Select the lines below containing the word "dimensions".

─── DATASET RECORDS ───

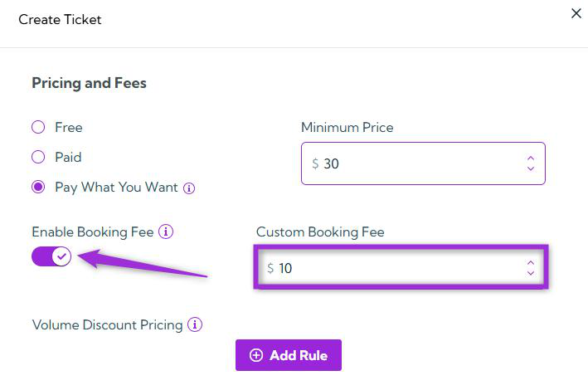Select Pay What You Want radio button
588x390 pixels.
tap(38, 188)
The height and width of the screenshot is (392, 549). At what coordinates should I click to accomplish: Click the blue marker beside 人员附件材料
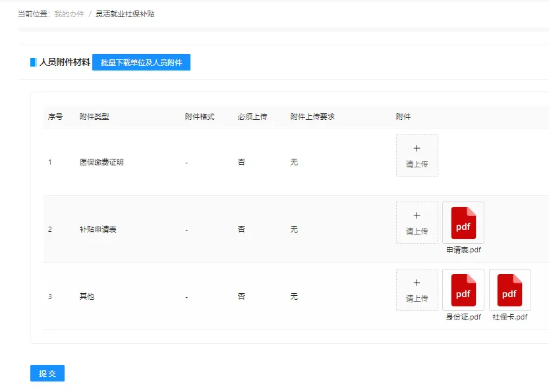tap(33, 63)
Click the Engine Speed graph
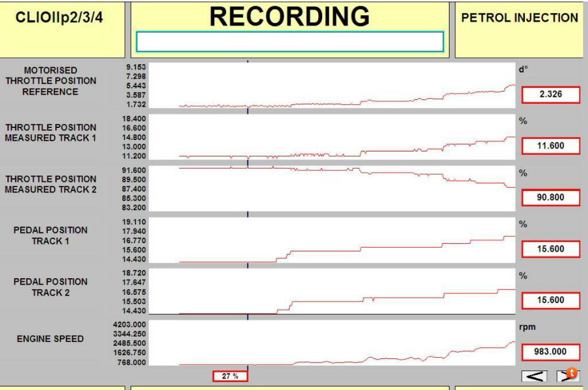588x390 pixels. [332, 343]
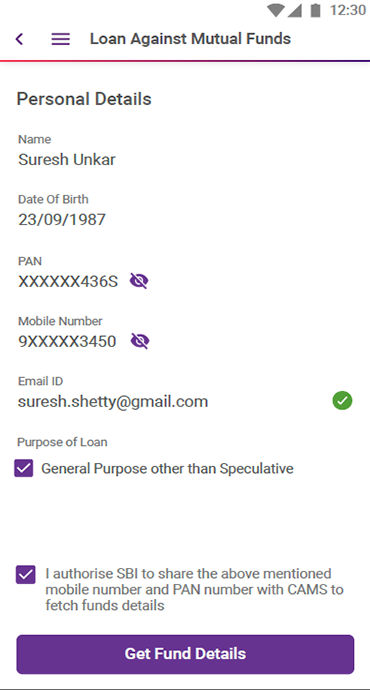Click the green email verified checkmark
Image resolution: width=370 pixels, height=690 pixels.
(x=342, y=401)
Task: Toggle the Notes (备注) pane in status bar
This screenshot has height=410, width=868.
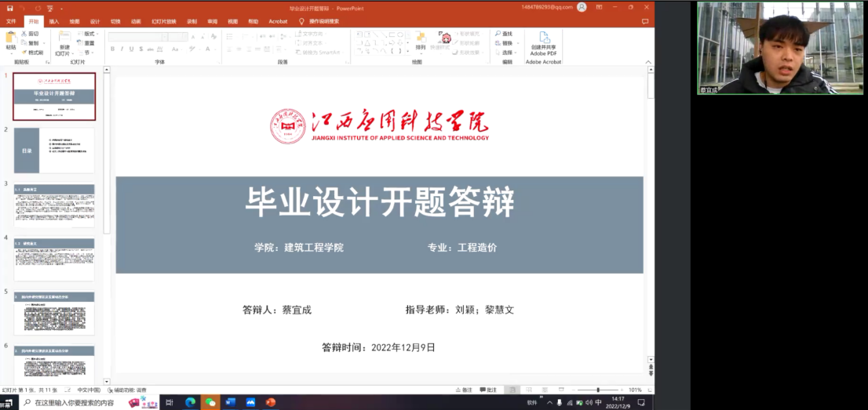Action: 464,390
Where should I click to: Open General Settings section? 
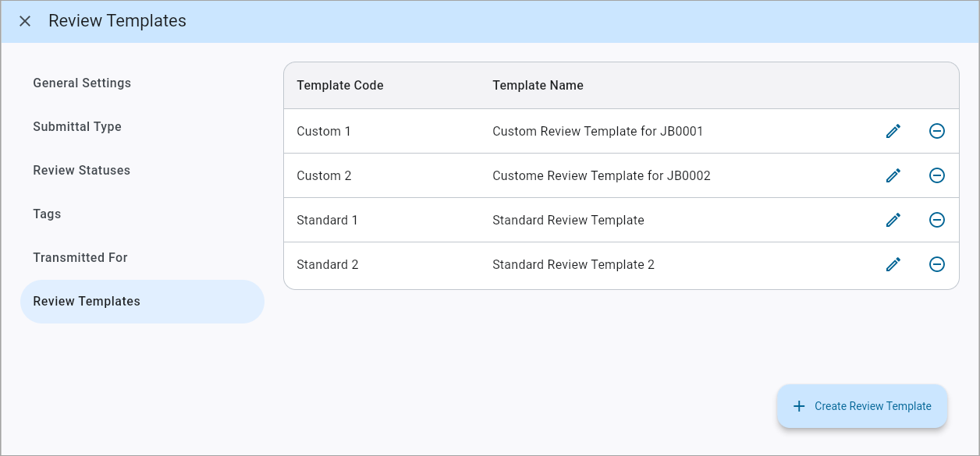coord(82,83)
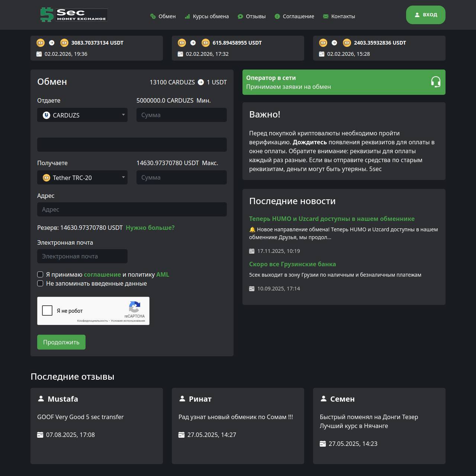The width and height of the screenshot is (476, 476).
Task: Enable 'Не запоминать введенные данные' option
Action: [x=40, y=283]
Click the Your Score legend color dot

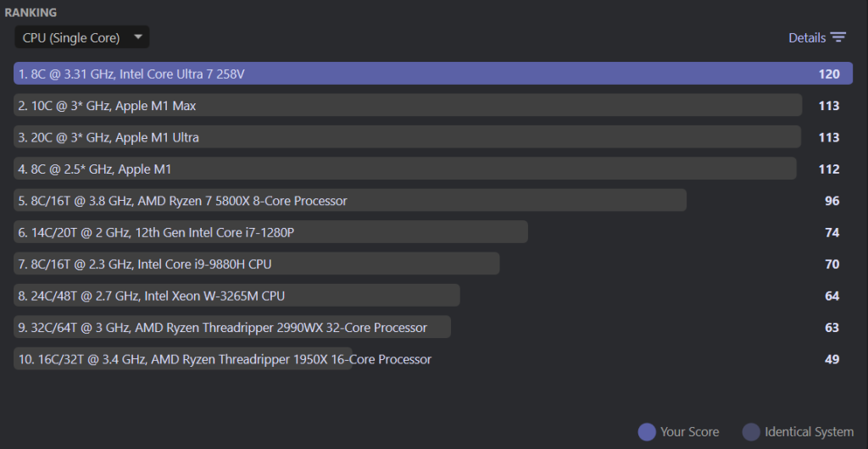click(647, 432)
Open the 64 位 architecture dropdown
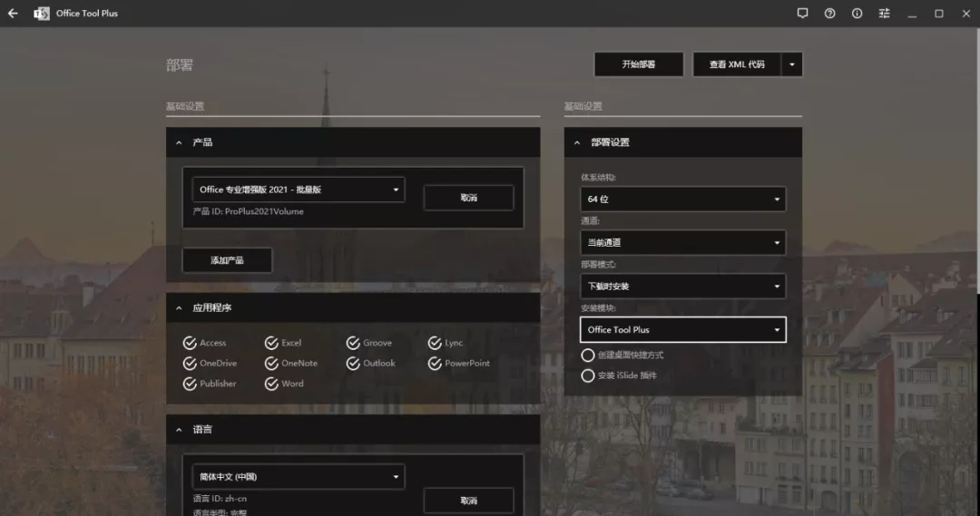 pyautogui.click(x=682, y=199)
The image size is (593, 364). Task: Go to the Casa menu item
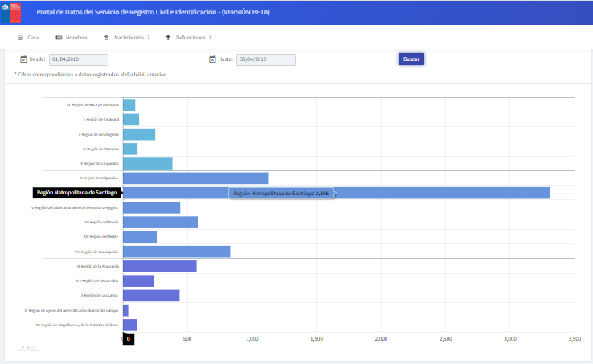pyautogui.click(x=33, y=38)
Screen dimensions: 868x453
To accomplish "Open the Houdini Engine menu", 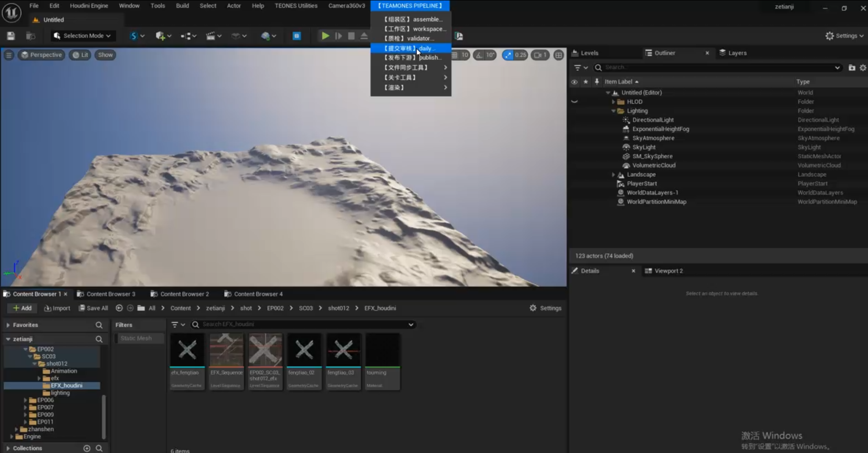I will pos(89,6).
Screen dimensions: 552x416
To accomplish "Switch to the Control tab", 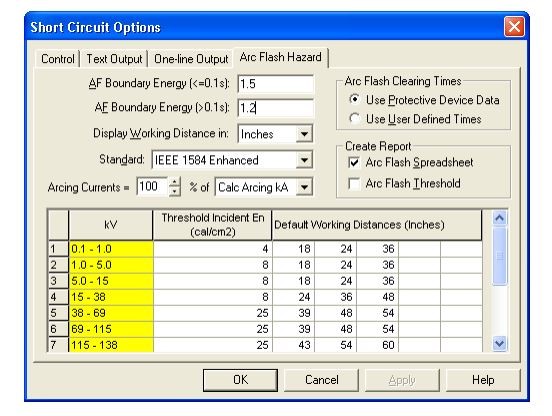I will pyautogui.click(x=58, y=59).
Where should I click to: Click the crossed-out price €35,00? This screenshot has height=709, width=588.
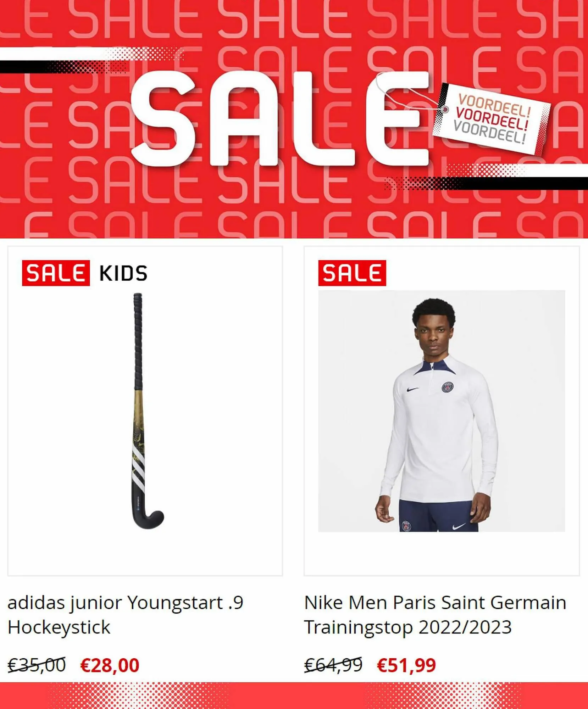pyautogui.click(x=37, y=665)
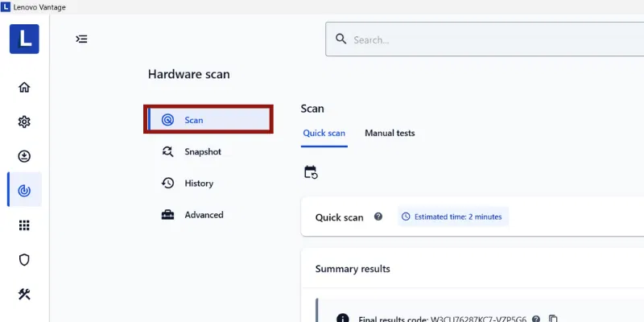Show help for final results code
The image size is (644, 322).
click(x=535, y=319)
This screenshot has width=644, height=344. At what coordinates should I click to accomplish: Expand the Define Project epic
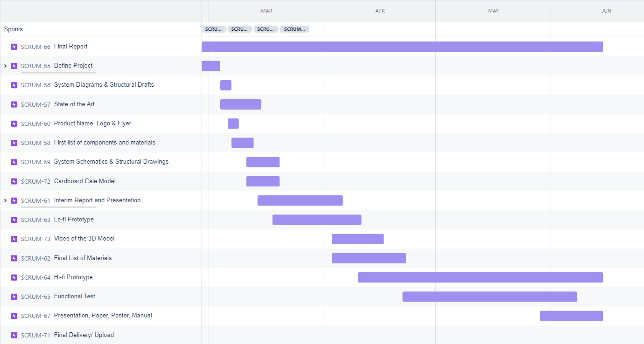(5, 66)
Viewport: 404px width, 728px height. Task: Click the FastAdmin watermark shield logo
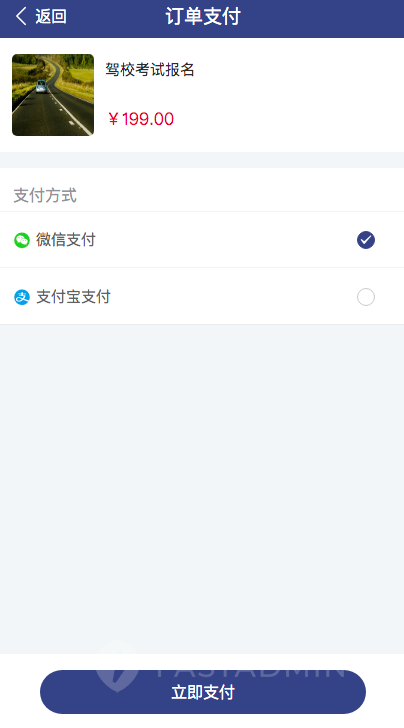coord(117,666)
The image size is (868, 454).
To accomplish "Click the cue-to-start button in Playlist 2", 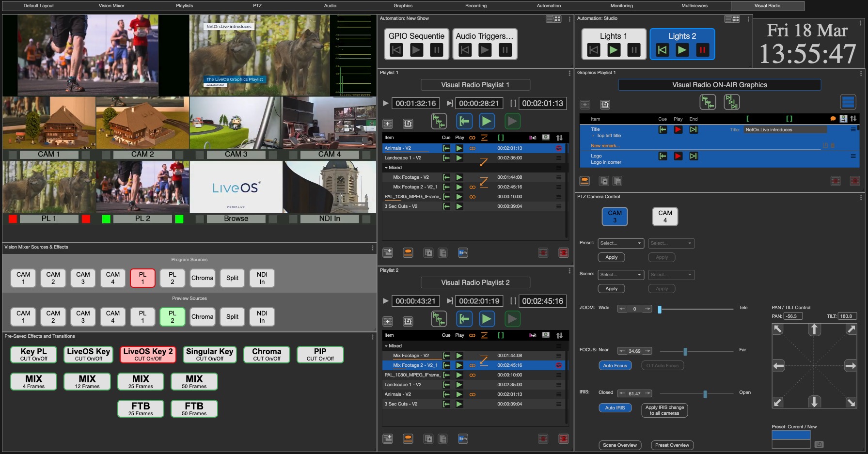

───

__TASK ANSWER__
Screen dimensions: 868x453
Screen dimensions: 552x416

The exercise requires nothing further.